====== RECORDS FOR THIS TASK ======

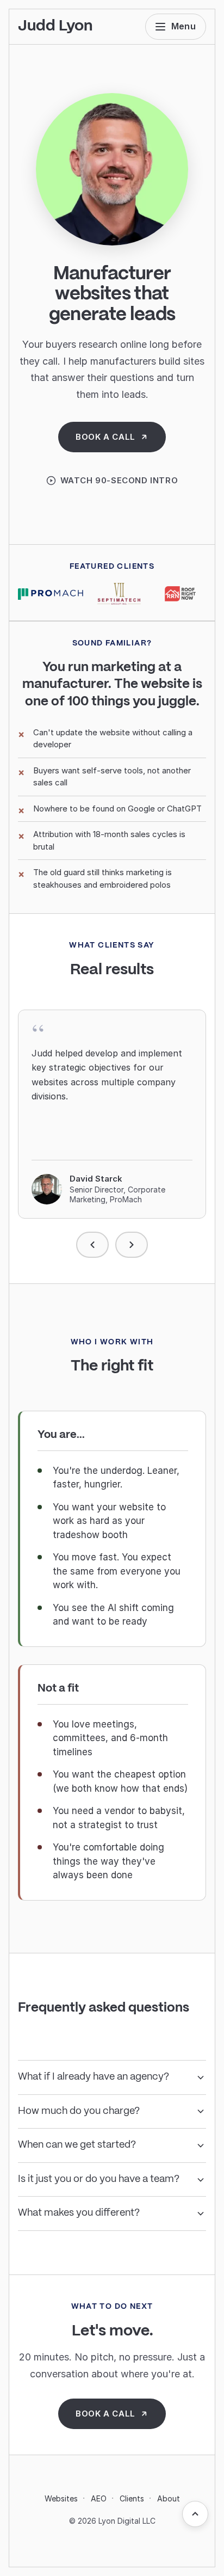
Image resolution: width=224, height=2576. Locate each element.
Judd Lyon (55, 26)
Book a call (105, 437)
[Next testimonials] (131, 1245)
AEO (99, 2498)
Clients (132, 2498)
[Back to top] (195, 2514)
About (168, 2498)
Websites (61, 2498)
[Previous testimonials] (92, 1245)
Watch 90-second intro (119, 480)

======

> _WHAT THE TASK REQUIRES_:
Copy every record exactly, but skip the pictures.

> _EXERCISE SOLUTION_:
Image resolution: width=224, height=2576. Locate each element.
Judd Lyon (55, 26)
Book a call (105, 437)
[Next testimonials] (131, 1245)
AEO (99, 2498)
Clients (132, 2498)
[Back to top] (195, 2514)
About (168, 2498)
Websites (61, 2498)
[Previous testimonials] (92, 1245)
Watch 90-second intro (119, 480)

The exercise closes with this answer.